How to use GNU sort with numeric data in binary format?

2.5k Views Asked by At

Is there any way to use GNU Coreutils sort with 64bit numbers stored in binary file? If file wasn't binary then sort -n is the solution, but I didn't find any options to use it with binary data.

File is quite large (~100GB) and if it is possible I don't want to make its' text (non-binary) copy.

Sample of data:

$ xxd file 00292e0: 4036 1eb7 6888 d319 de6b 7402 9ca9 f116 @6..h....kt..... 00292f0: db68 7f05 199f 9d36 cf01 cb28 e49f 1116 .h.....6...(.... 0029300: 0c7c 8b55 2963 ef0c 277a f2b0 38d7 2b19 .|.U)c..'z..8.+. 0029310: c83b 2614 4327 d838 820c 1bb8 444f 1731 .;&.C'.8....DO.1 0029320: 1695 cab3 cd12 092a 0691 d7e4 5fcc b01d .......*...._... 0029330: b12b 7c1b a209 7c1c 568a 125c 541c d334 .+|...|.V..\T..4 0029340: 09a3 ecbc 8370 e205 9265 7759 a378 4e2f .....p...ewY.xN/

2

There are 2 best solutions below

0
On

sort(1) will not help you here. For a small file it could be possible to split your file into lines and feed it to sort(1), but not for 100G file of course.

The answer to this question on Serverfault has a link of the tool written for solving exactly your task. You can check the github project there (it seems to be written in Go so you will need to install a compiler if you decide to use it).

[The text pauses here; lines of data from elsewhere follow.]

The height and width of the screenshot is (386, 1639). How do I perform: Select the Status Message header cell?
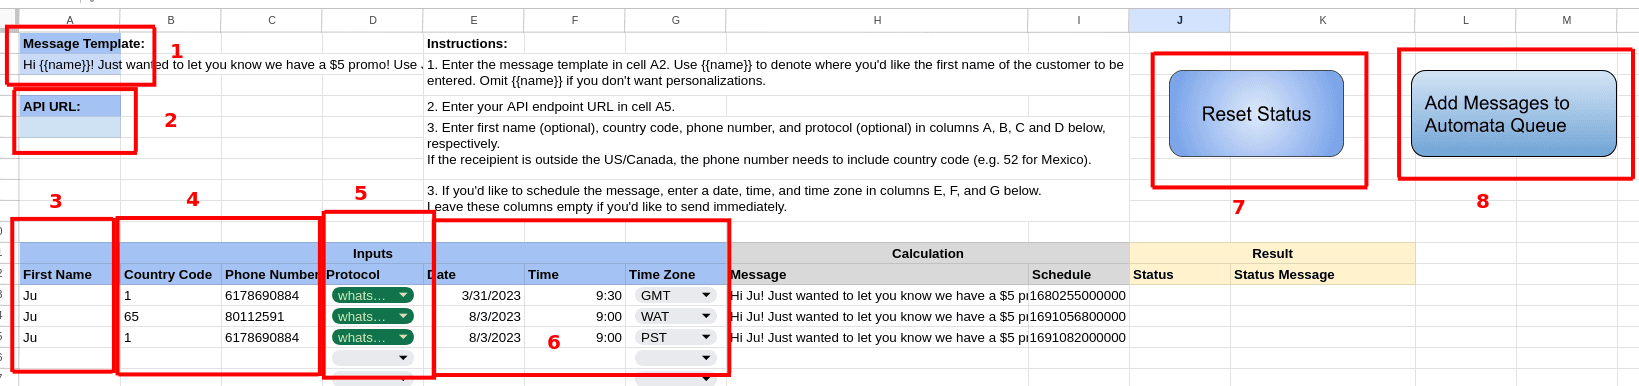[x=1323, y=274]
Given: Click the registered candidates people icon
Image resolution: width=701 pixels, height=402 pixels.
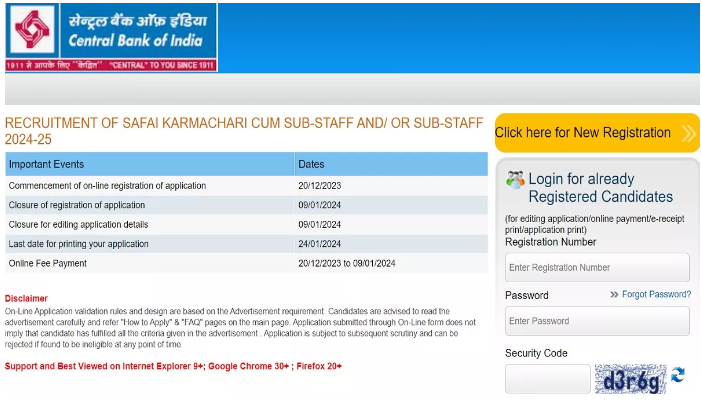Looking at the screenshot, I should point(515,180).
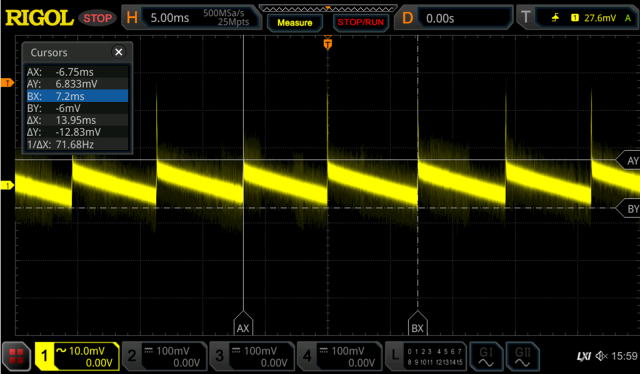Open the red grid function navigation icon
This screenshot has width=640, height=374.
[16, 356]
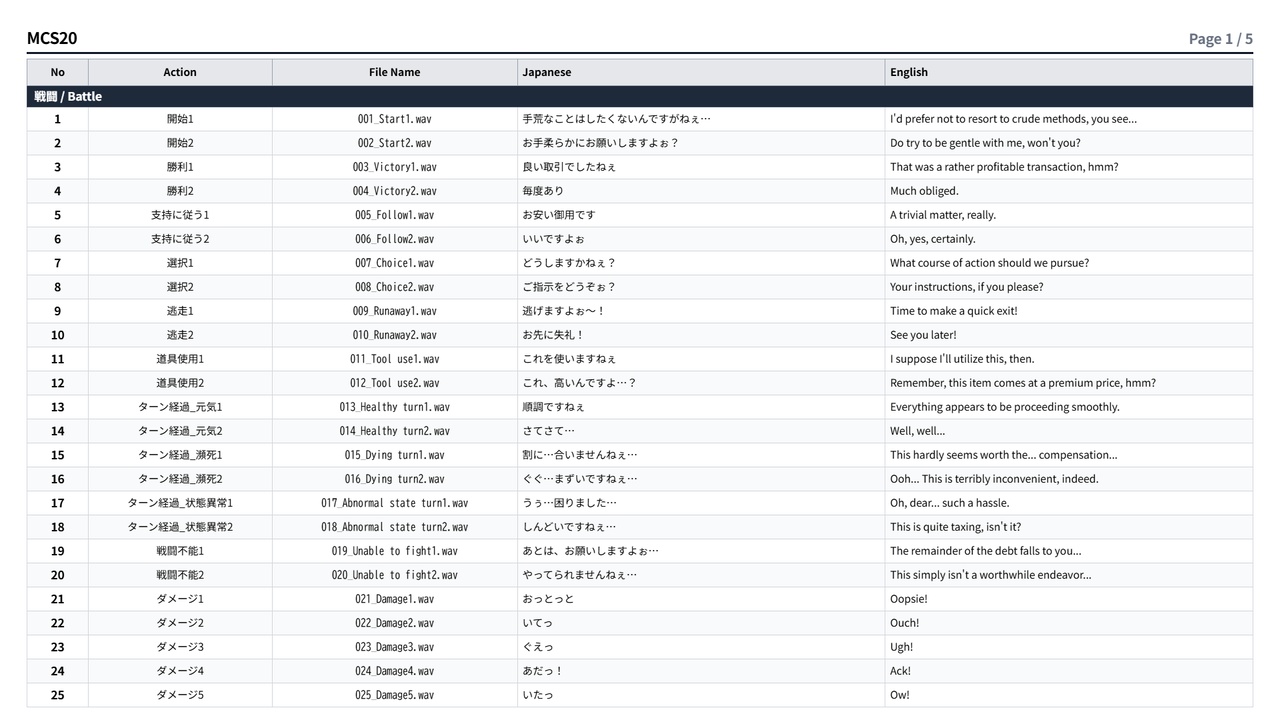Select the 020_Unable to fight2.wav cell
Image resolution: width=1280 pixels, height=720 pixels.
point(394,575)
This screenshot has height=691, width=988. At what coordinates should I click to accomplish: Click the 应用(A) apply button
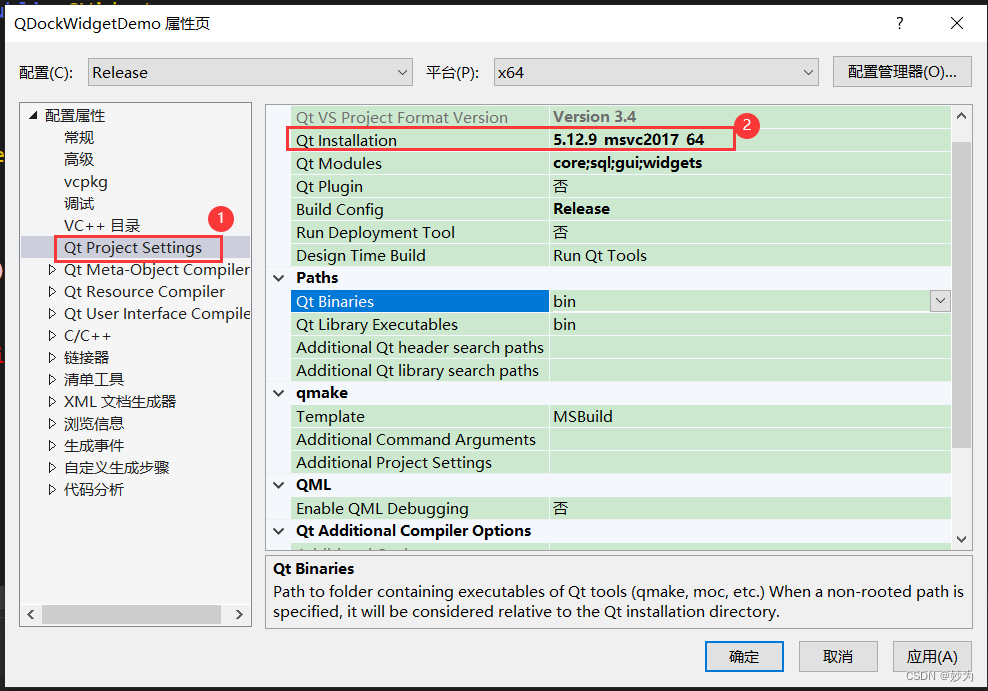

Quick googling does not find any other popular tool for this task written on some more popular language (and it surprises me a bit as the task itself is just a merge sort that thousands of students implement each year on their CS courses, but that's an off-topic).

2
On

The bsort utility does this.

It is a lightning fast inplace radix sort written in C. One of the test cases for its development was a 100Gb file on a machine with 16Gb ram - took about 22 seconds or so to sort.